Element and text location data

__________

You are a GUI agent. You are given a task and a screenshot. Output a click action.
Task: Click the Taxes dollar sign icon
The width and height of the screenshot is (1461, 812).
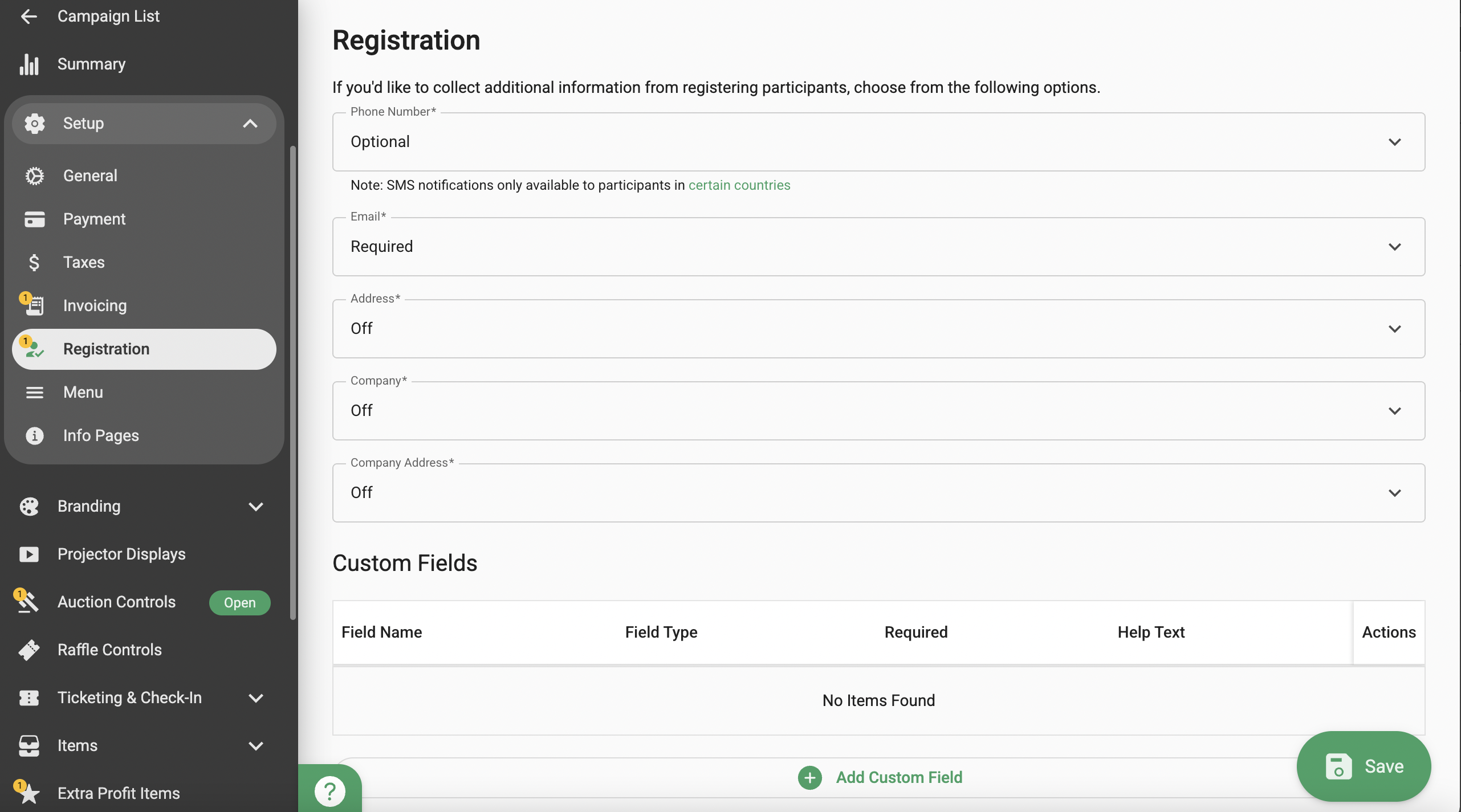(34, 263)
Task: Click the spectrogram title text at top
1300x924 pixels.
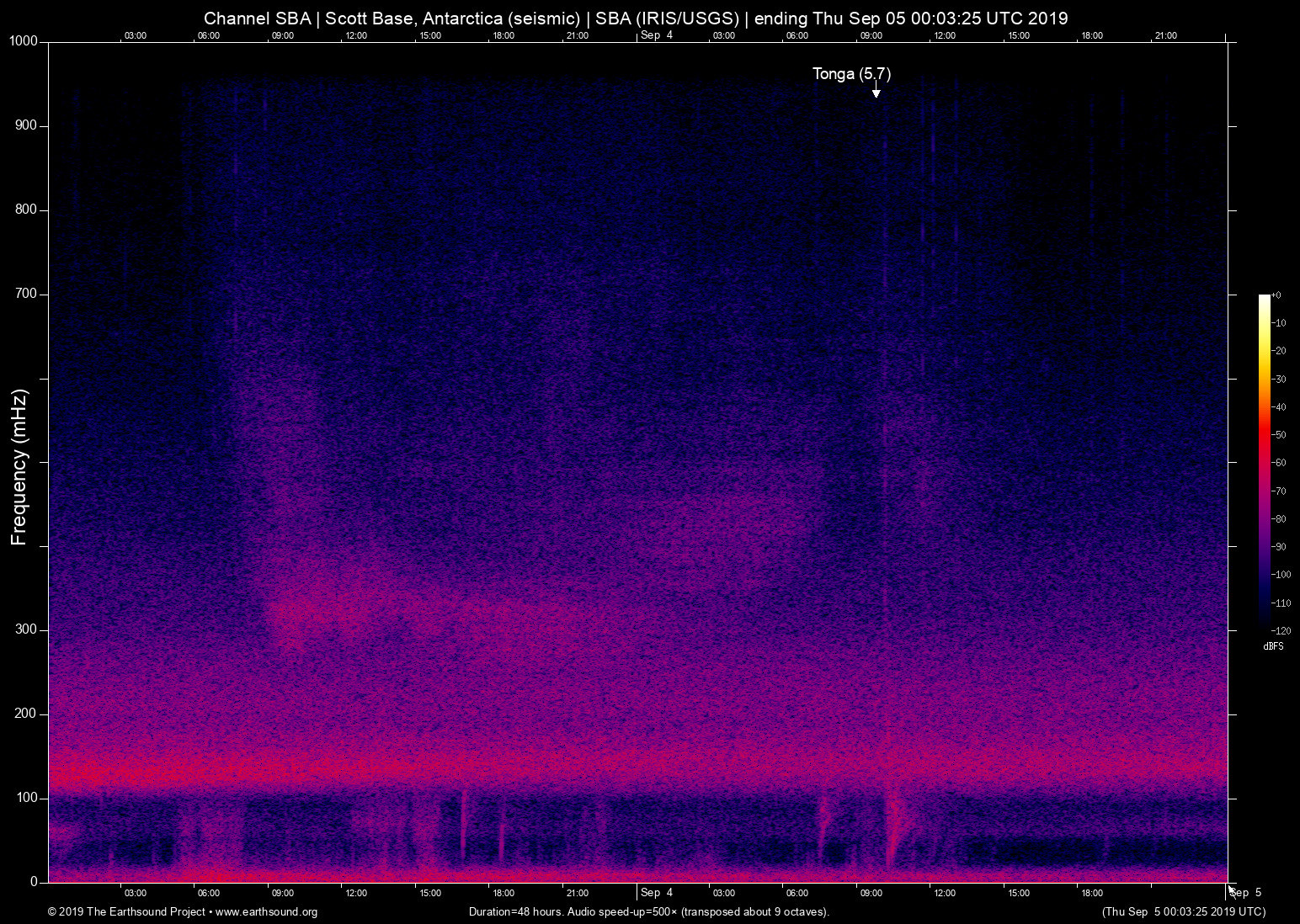Action: 636,19
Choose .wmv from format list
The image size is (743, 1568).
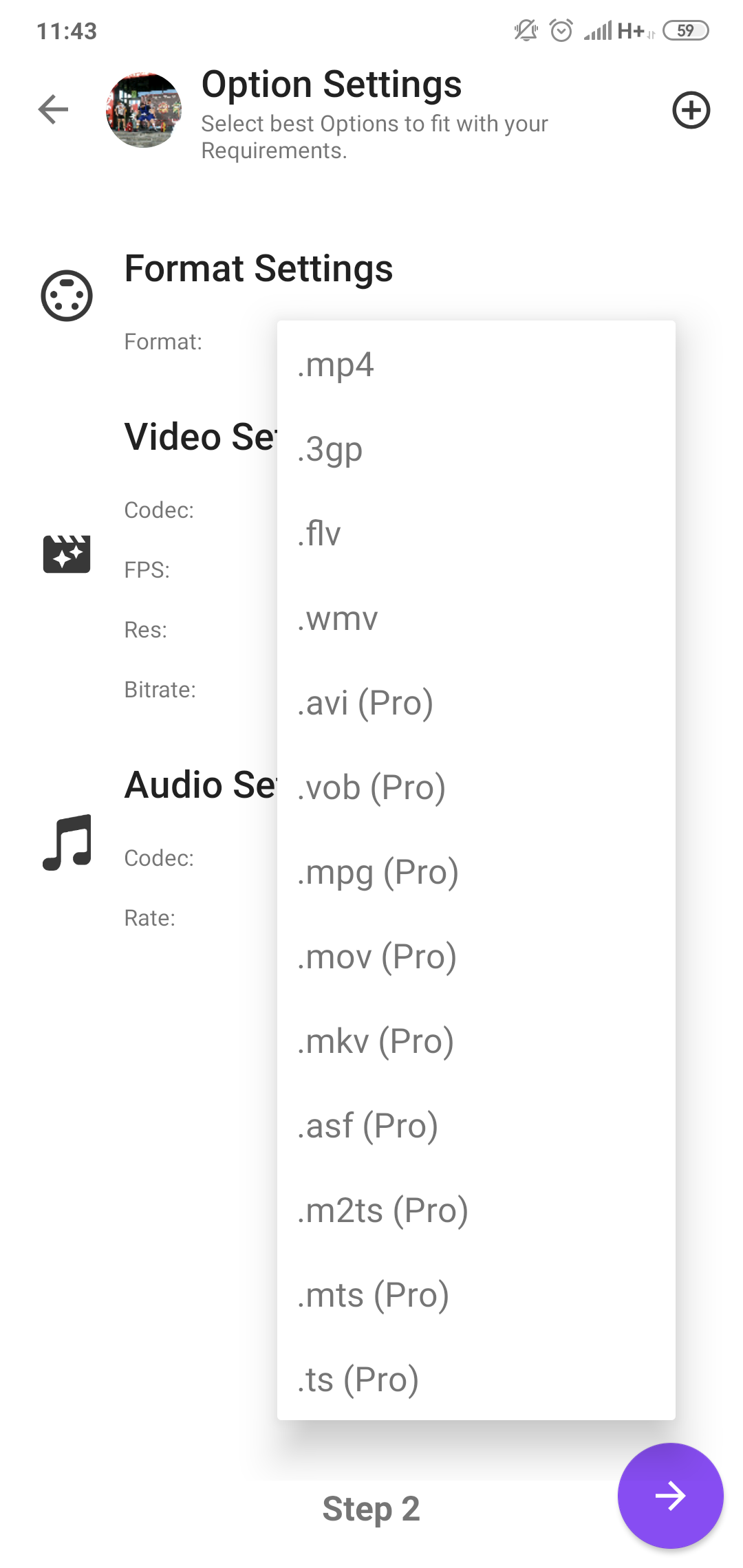tap(476, 618)
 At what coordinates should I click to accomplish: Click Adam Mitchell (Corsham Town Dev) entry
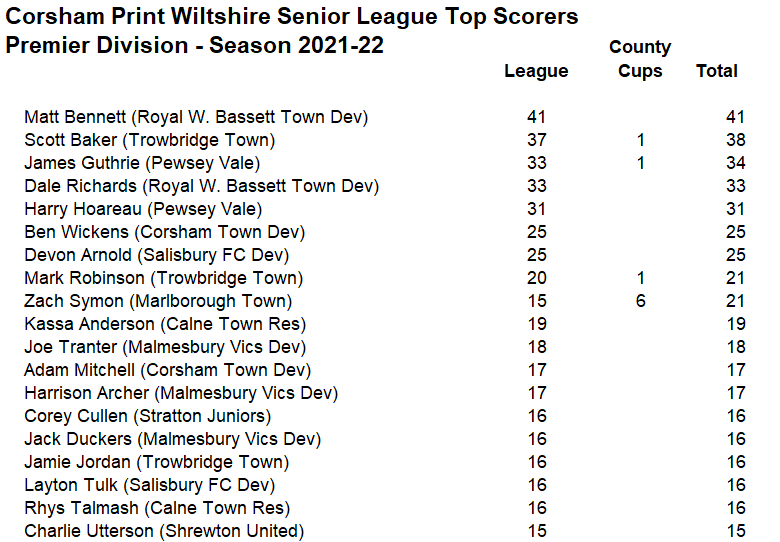click(167, 370)
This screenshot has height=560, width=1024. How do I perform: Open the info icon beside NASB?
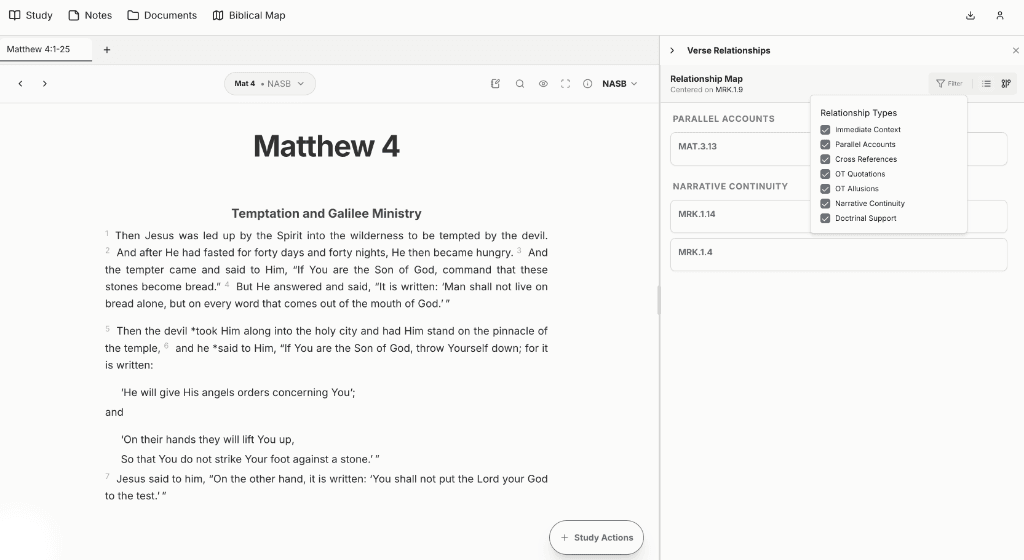pyautogui.click(x=588, y=84)
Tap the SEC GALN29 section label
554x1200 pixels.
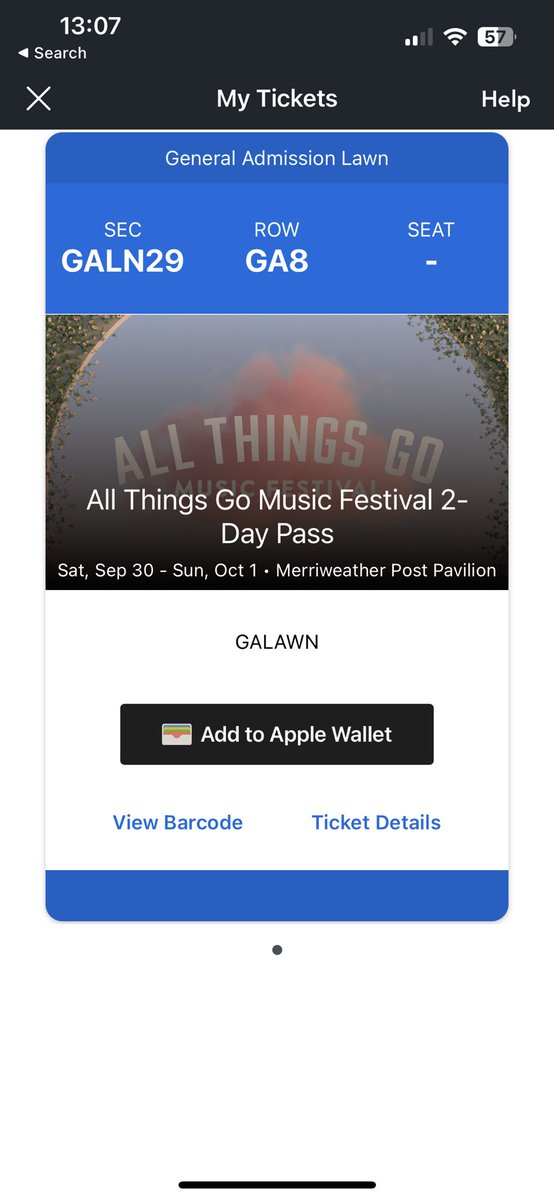click(123, 247)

__________

Rescale the records from the line containing "Tap the SEC GALN29 section label" through the end of the records, including both ends. Write those lines out again, requests included, and multiply every click coordinate in the answers by 0.3, rounding to whole numbers with halves rounded up. Leave the pictures out.

REPLY TO THE TASK →
Tap the SEC GALN29 section label
554x1200 pixels.
click(37, 74)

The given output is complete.